Nutritional Evaluation, Antioxidant Potential and Probiotic Stability in Millet-Soy-Based Snack Bars

FYNE-AKAH, Homa *

Department of Food Science and Technology, Rivers State University, Nkpolu-Oroworukwo, Port Harcourt, Rivers State, Nigeria.

OBINNA-ECHEM Patience Chisa

Department of Food Science and Technology, Rivers State University, Nkpolu-Oroworukwo, Port Harcourt, Rivers State, Nigeria.

BARBER, Lucretia Ifeoma

Department of Food Science and Technology, Rivers State University, Nkpolu-Oroworukwo, Port Harcourt, Rivers State, Nigeria.
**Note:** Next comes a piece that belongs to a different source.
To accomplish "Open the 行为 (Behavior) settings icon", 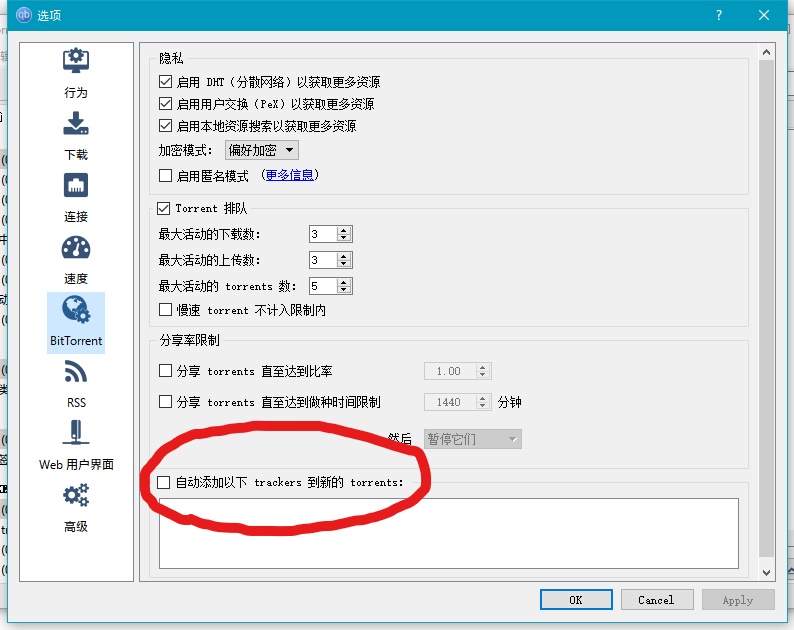I will [x=76, y=62].
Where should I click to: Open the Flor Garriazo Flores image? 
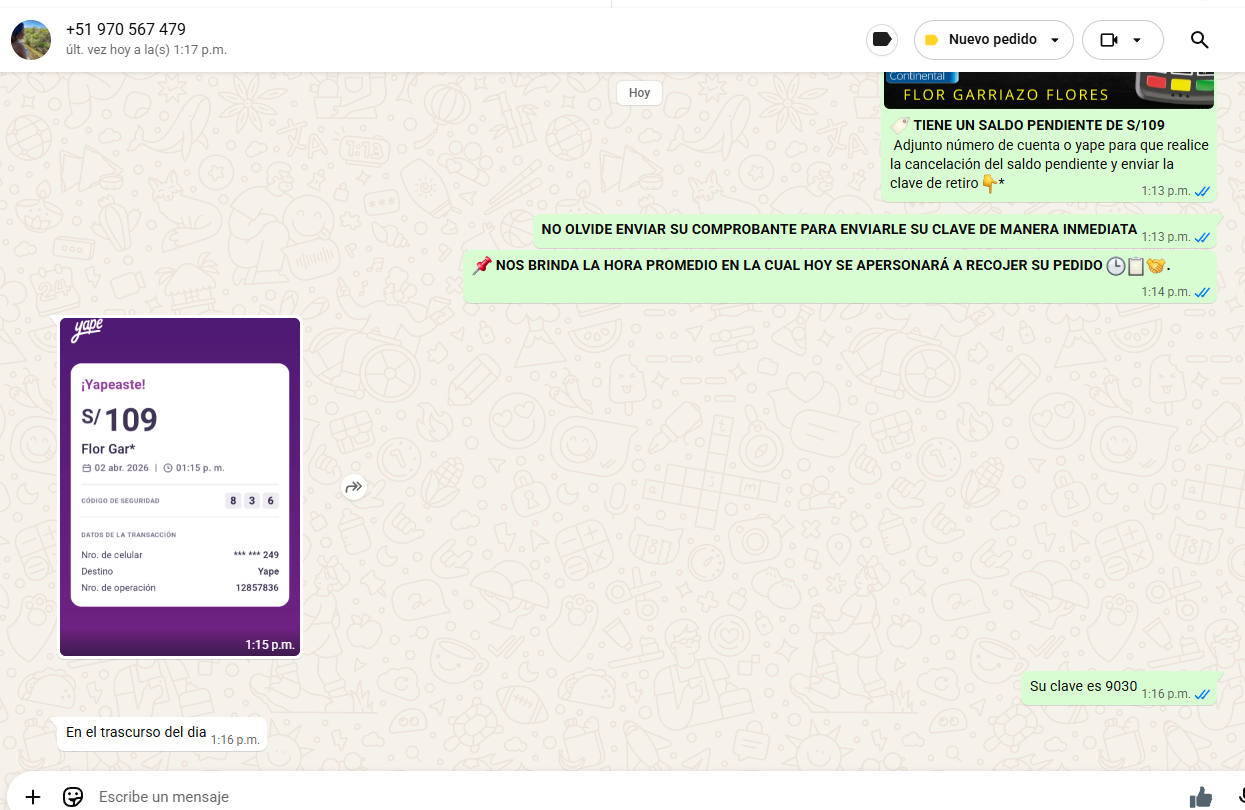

*Author to whom correspondence should be addressed.


Abstract

This study investigated the nutritional composition, antioxidant activity, and probiotic viability of millet–soybean-based snack bars enriched with Lactobacillus acidophilus. Snack bars were formulated using millet, soybean, dates, cashew nuts, and date syrup, with probiotics encapsulated in tempered chocolate. Proximate analysis showed that the probiotic snack bar (PSB) contained the highest protein (22.05±0.37 %), fat (12.23±0.38 %), and fibre (12.63 ±0.97 %) contents, alongside reduced carbohydrate levels (38.96±0.54%) compared to millet–soy (MSB) and oat-based control (OSB) bars. Energy values ranged between 343.64±1.91 and 354.05±0.61 kcal/100 g, with PSB recording the highest. Total phenolic content was significantly higher in PSB (24.99±0.41 mg/100 g), accompanied by enhanced antioxidant activity (DPPH: 92.66%; ABTS: 79.54%). A strong positive correlation was observed between phenolic content and antioxidant activity. Viability tests revealed that L. acidophilus in PSB maintained counts above 10⁶ CFU/g at production but declined significantly after five days of refrigerated storage. These results indicate that probiotic millet–soy snack bars are nutrient-dense functional foods with potential antioxidant benefits, though probiotic viability requires optimization for extended shelf life.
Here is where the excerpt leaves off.